By car, it took three, maybe four minutes. If I hadn’t had my previous attachment to the area I wouldn’t have noticed anything. The trees would have been any trees, the farms any farms, the bridge any bridge.
‘Kjartan’s incredible,’ Yngve said. ‘He doesn’t take any account of others at all. Or does he believe everyone’s as interested in what he says as he is?’
‘Dunno,’ I said. ‘Speaking for myself, I have no idea what he’s talking about. Do you?’
‘A bit,’ Yngve said. ‘But it’s not as impressive as it sounds. It’s just a question of reading.’
He turned in and parked, we walked towards the co-op shop. A woman in a long raincoat came out of the door clutching a small child. She was startled to see us.
‘Goodness, Yngve! Is that you!’ she said.
Who was she?
They hugged.
‘This is my brother, Karl Ove,’ Yngve said.
‘Ingegerd,’ she said, sticking out a hand.
I smiled. Her child clung to her.
‘You’ve got grandparents here,’ she said. ‘Now I remember. How funny to see you here!’
I wandered across and gazed over Vågen. The water was perfectly still. Some boats were moored to buoys, which glowed red in the middle of the fjord in all the grey. When we were small the Bergen boat used to dock here. Once we had caught it at night, slept on a hard bench, there had been a smell of petrol and coffee and sea, what an adventure it had been. Kommandøren it had been called. Now the hurtigbåt , the express boat, had superseded it. The boat didn’t stop here any more.
‘Are you coming?’ Yngve said from behind me. I turned. The woman and the child were on their way to a car.
‘Who was that?’ I said.
‘Someone I know from Bergen,’ he said. ‘She lives with Helge.’
On our return, the house smelled of green soap. Mum had washed the floors. Now she was turning her attention to the windowsills. Grandma was asleep in the chair nearby. Mum wrung the cloth over the bucket, straightened up and looked at us.
‘Will you put some porridge on?’ she said.
‘Yes, I can do that,’ Yngve said.
‘Are we going to put up the tree soon?’ I said.
‘You can bring it in, if you like,’ she said.
‘Where is it?’
‘Actually, I don’t know,’ she said. ‘Ask Kjartan.’

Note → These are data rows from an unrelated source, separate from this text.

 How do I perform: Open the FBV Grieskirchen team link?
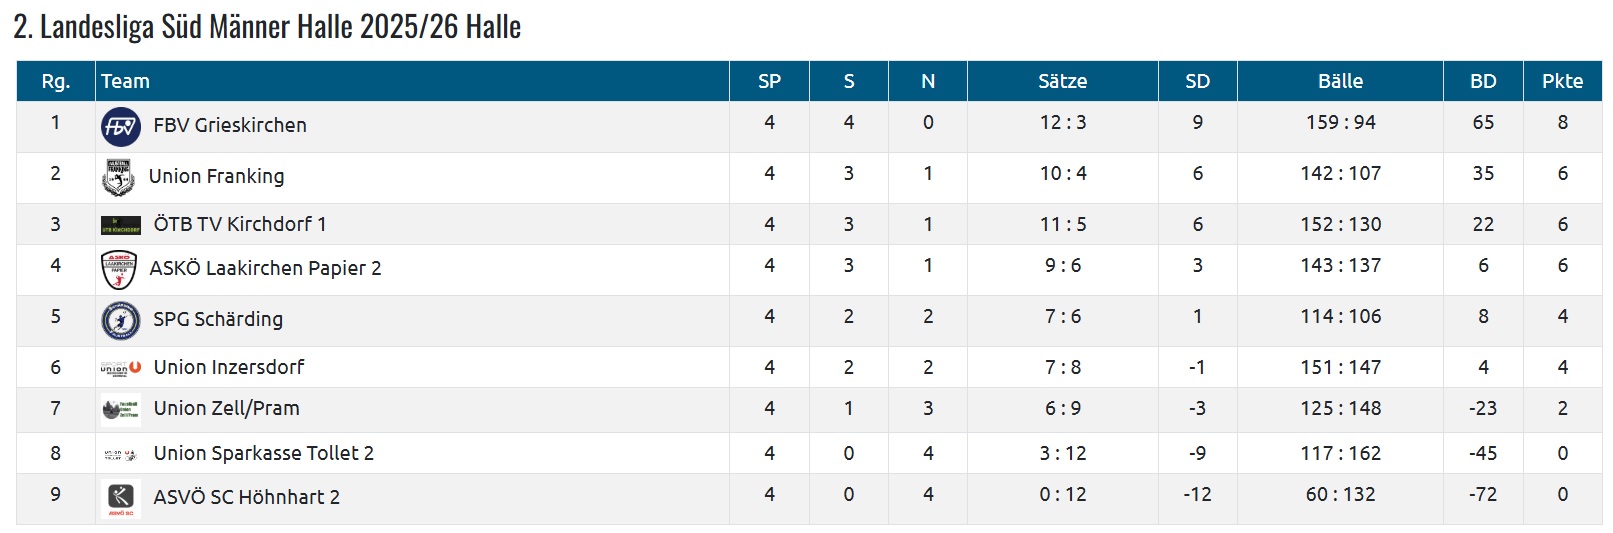(230, 126)
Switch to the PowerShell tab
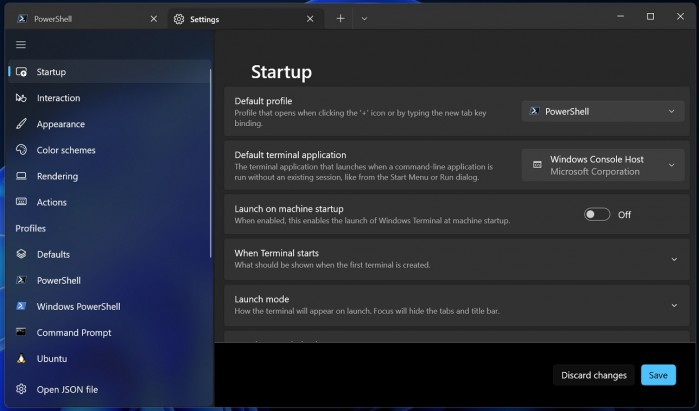Screen dimensions: 700x411 tap(80, 18)
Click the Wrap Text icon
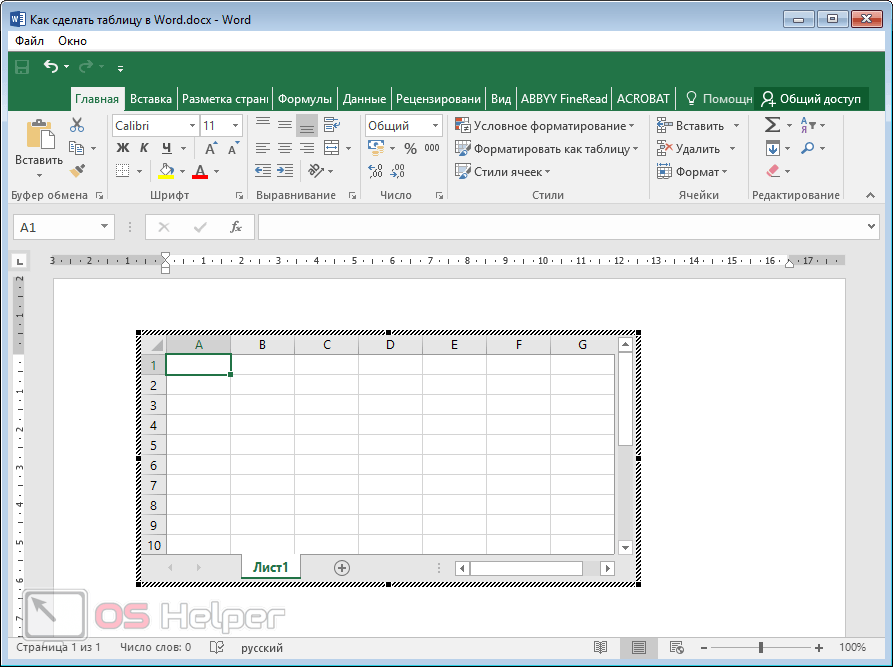 point(331,125)
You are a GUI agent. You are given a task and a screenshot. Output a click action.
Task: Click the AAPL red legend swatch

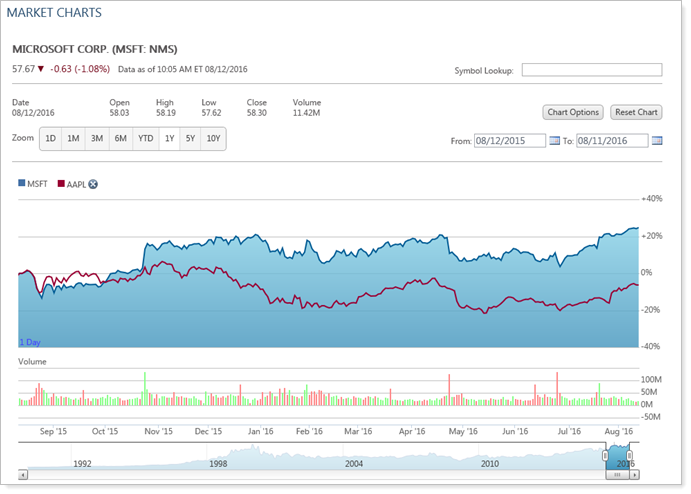(62, 185)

I slipped my feet into a pair of much too small clogs and shuffled over to the other house. Rang the bell, opened the door, shouted hello.
No answer.
I walked carefully up the stairs.
He was leaning back in his Stressless chair and taking in the fjord. He had those big headphones on. Tapping his foot to the music.
Obviously he hadn’t heard me. If I walked into his line of vision I would startle him. There was no other option though. Shouting was no good; the music was so loud I could hear it from where I was standing.
I went back out.
Grandad was walking from the barn to the house. A cat sauntered along behind him.

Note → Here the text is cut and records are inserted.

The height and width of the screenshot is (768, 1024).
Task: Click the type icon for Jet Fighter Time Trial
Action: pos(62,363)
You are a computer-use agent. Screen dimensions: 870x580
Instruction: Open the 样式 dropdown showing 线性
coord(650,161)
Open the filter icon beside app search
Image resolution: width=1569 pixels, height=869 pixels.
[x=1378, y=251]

‘Any luck?’ mum asked when I went back in.
‘He was busy,’ I said. ‘He was listening to music.’
Yngve sighed. ‘I’ll go and see him,’ he said.
Five minutes later he was wrestling with a large straggly Christmas tree in the hallway. We screwed it into the rusty metal stand and then set about hanging decorations on it from a box mum had located in the meantime. After we had eaten I went for a stroll around the farm, over to the old derelict mink sheds, down to the black mere, past the place where the beehives had been. Further on, by the remains of the foundations of the house that had once stood there, I smoked a cigarette. There wasn’t a sound to be heard, nor a soul to be seen. I threw the stub into the wet grass and walked back to the house. My shoes glistened. In the downstairs bathroom mum was helping grandma to take a shower. Yngve sat listening to grandad, who was bent forward on the sofa, his arms resting on his knees and chatting the way he always did.